Quanta vita è passata dall'ultimo post. Quanta. Tanta. Migliaia di km nelle gambe, nei polmoni, sotto i piedi, nelle scarpe nuove che si fanno vecchie in un baleno. Quanti sogni infranti, traguardi sfiorati, delusioni incassate, dolci scoperte, amici persi e ritrovati. La prima maratona vinta per caso, il record personale sulla mezza distanza. I primi giorni senza forza motrice, quella che dalla testa va dritta alle gambe. Quanti libri iniziati e lasciati a metà. Pochi letti e stipati nel cassetto dell'anima. Quanti viaggi su e giù per l'Italia, passati a pensare, a volte a piangere, altre a sorridere senza un perchè. Quanta bella famiglia, quanta cara solitudine. Una solitudine che cerco troppo spesso, che sembra non mia eppure lo è.
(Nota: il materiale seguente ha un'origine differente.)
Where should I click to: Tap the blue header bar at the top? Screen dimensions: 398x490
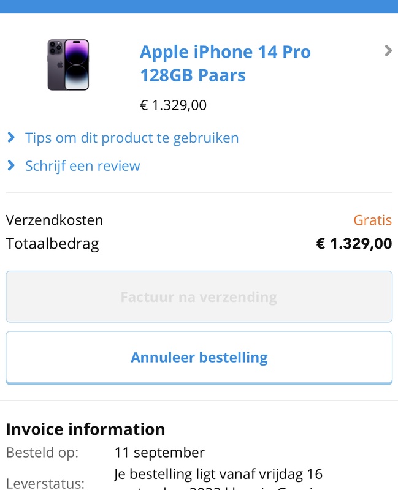[199, 6]
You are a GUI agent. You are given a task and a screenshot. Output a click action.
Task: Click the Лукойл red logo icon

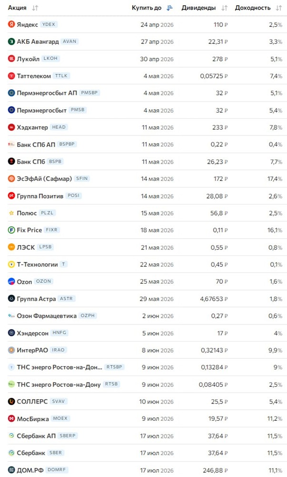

Quanta solitudine che mi fa schiva, sfuggente, che a giorni mi spegne lo sguardo ma che a volte mi accende il sorriso. Quanto lavoro, quanta passione messa lì senza un perchè. Quanti nuovi sguardi che mi sembra di conoscere da sempre, e quanti vecchi che mi pare di non riconoscere. Quanti puntini sospensivi, domande inevase, risposte inattese. Pochi giorni iniziati da fermo, tanti messi in moto dalla mia corsa in ogni dove. Corsa che non si preoccupa di tempo e spazio. Corsa che si crogiola nell'affanno e rallenta, corsa che si esalta per i momenti di forma e allora si infiamma di autentico ardore. Vorrei contare i pensieri, provare a srotolarli e rovesciarli su un pavimento di marmo bianco. Freddo, fermo ed immobile...che mi aiutasse a mettere ordine. Vorrei guardarmi dentro e vedere oltre la coltre di nebbia. Vorrei uscire, adesso, e urlare alla vita per chiederle dovecazzovai. Machicazzosei, chedirittohai. Chiederle da dove tira fuori certe novità, senza chiedere permesso. Chiederle perchè vuole sempre averla vinta. Chiederle perchè, nonsostante tutto, sia il mio unico grande amore. E dirle anche che quello che ne è stato di lei in questo lungo silenzio non è altro che un eloquente attimo di eterno. Trascorso correndo. Trascorso vivendo.